What is expected: Transcribe the data exactly, omitting whatever pictures it holds.

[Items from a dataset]

-=-=-=-=-

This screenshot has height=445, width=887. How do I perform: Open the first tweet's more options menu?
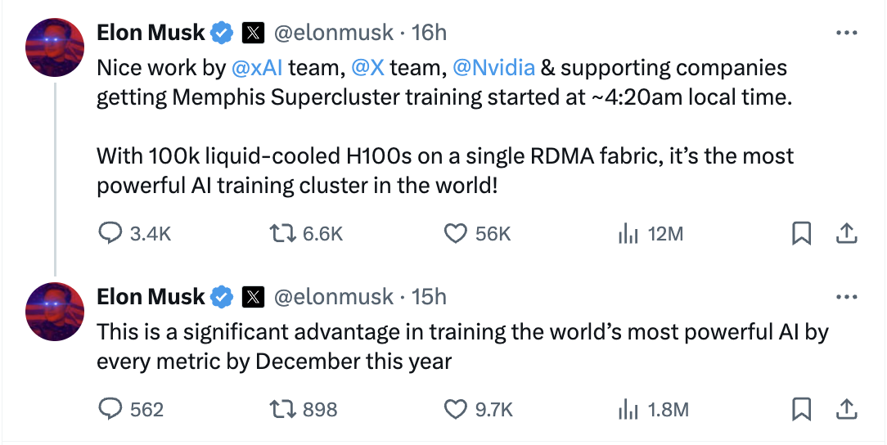point(846,33)
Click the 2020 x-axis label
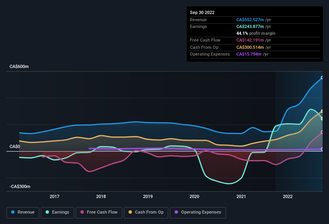The width and height of the screenshot is (329, 224). coord(194,196)
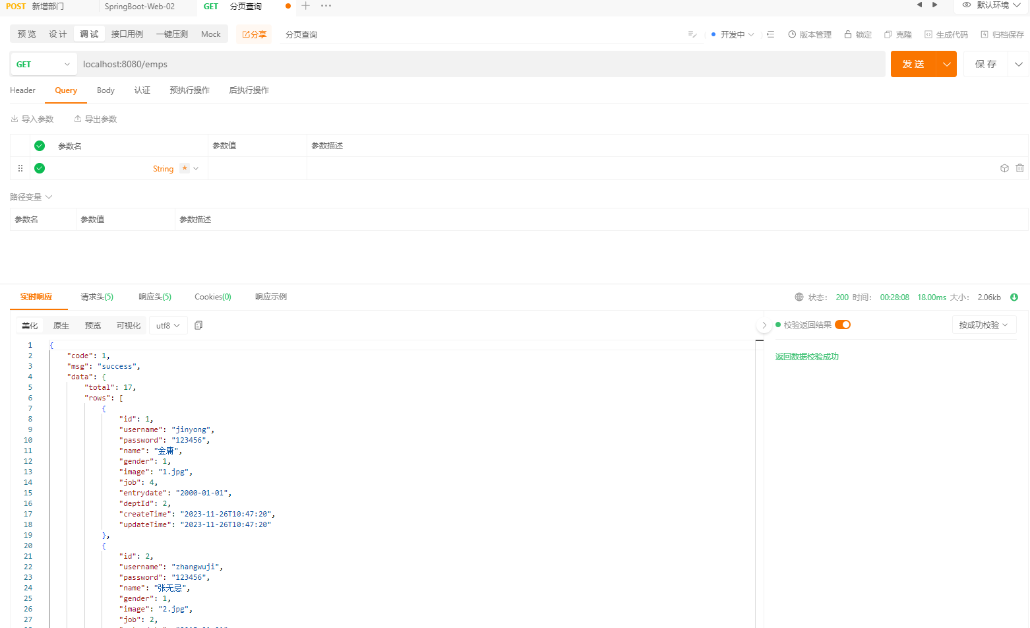Delete the parameter row via trash icon
1030x628 pixels.
point(1019,168)
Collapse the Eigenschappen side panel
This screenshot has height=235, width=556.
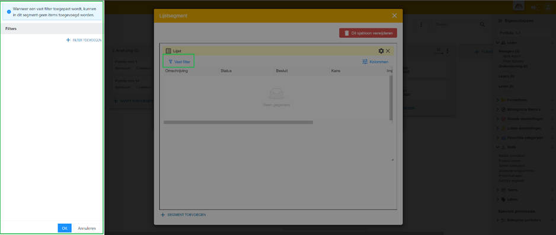coord(500,21)
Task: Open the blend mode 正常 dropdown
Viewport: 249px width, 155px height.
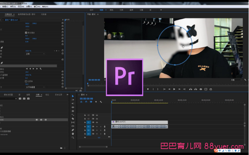Action: (x=35, y=54)
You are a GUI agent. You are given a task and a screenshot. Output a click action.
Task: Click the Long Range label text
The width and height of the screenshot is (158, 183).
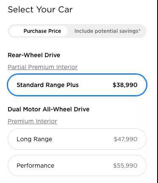(34, 139)
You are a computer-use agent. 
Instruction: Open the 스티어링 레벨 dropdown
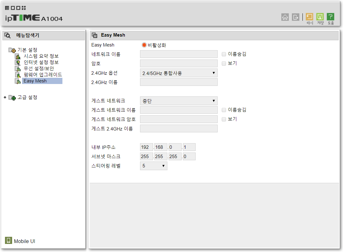154,166
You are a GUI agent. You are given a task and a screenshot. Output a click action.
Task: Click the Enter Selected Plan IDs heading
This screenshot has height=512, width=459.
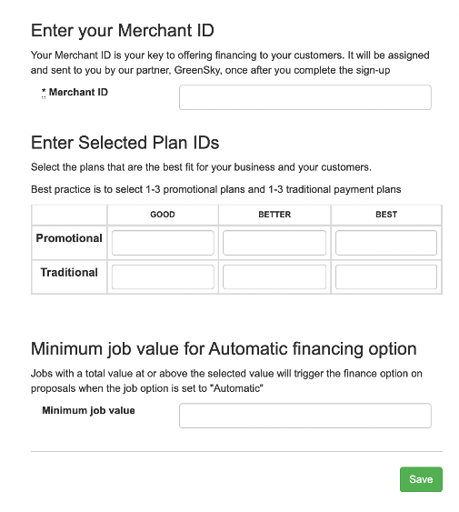[125, 143]
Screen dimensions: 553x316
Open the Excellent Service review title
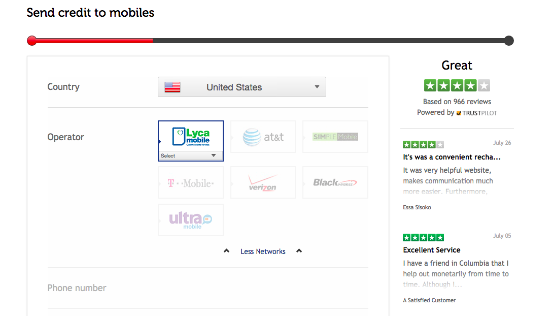(432, 250)
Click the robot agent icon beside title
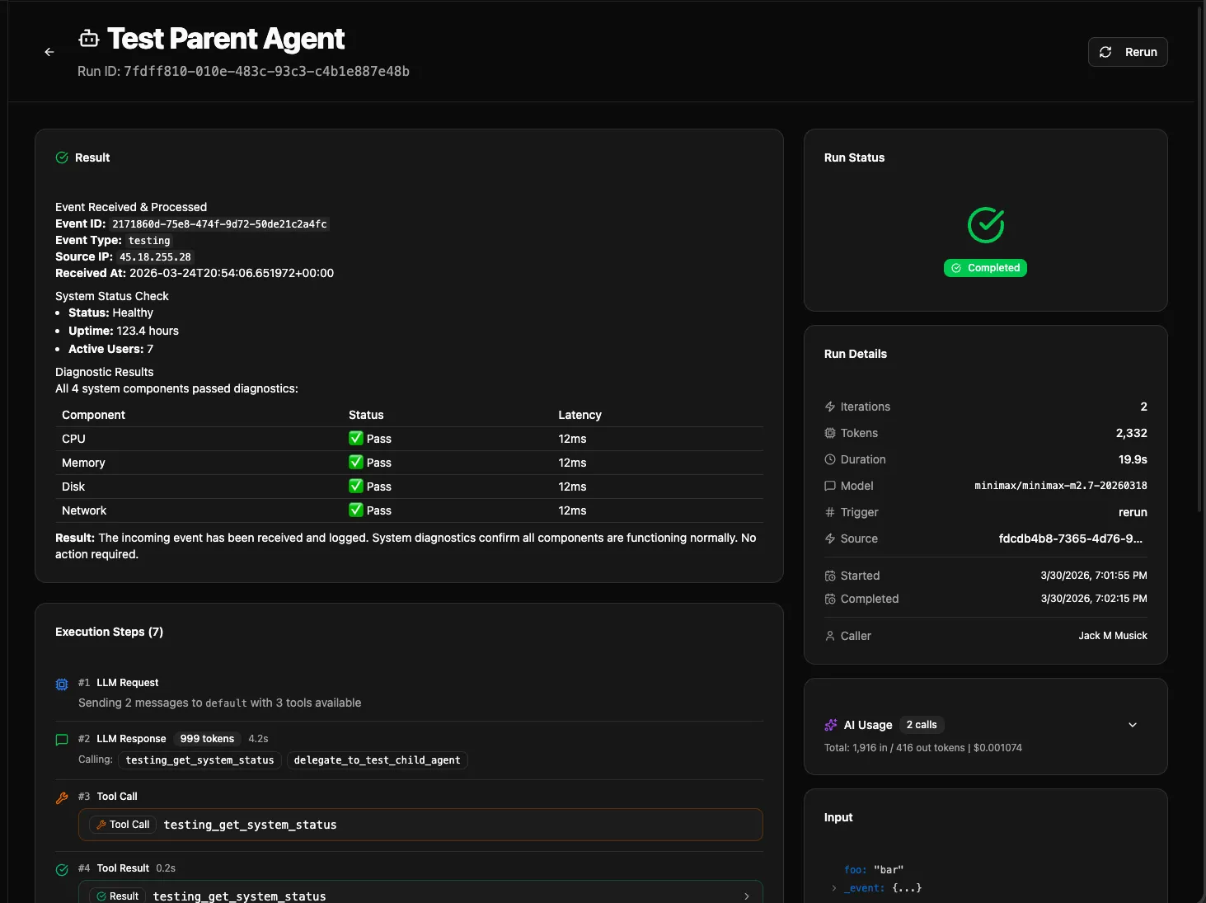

-=-=-=-=-

Expected output:
This screenshot has height=445, width=887. How do I perform: Open the first tweet's more options menu?
point(846,33)
Click the 2020 x-axis label
The width and height of the screenshot is (329, 224). coord(194,196)
Delete the parameter row via trash icon
1030x628 pixels.
point(1019,168)
Collapse the Eigenschappen side panel
This screenshot has height=235, width=556.
coord(500,21)
Task: Open the blend mode 正常 dropdown
Viewport: 249px width, 155px height.
Action: (x=35, y=54)
You are a GUI agent. You are given a task and a screenshot. Output a click action.
Task: Click the Long Range label text
The width and height of the screenshot is (158, 183).
(34, 139)
You are a computer-use agent. 
Instruction: Open the 스티어링 레벨 dropdown
154,166
You are a GUI agent. You are given a task and a screenshot. Output a click action.
Task: Click the Enter Selected Plan IDs heading
This screenshot has height=512, width=459.
[125, 143]
Screen dimensions: 553x316
Open the Excellent Service review title
(432, 250)
Click the robot agent icon beside title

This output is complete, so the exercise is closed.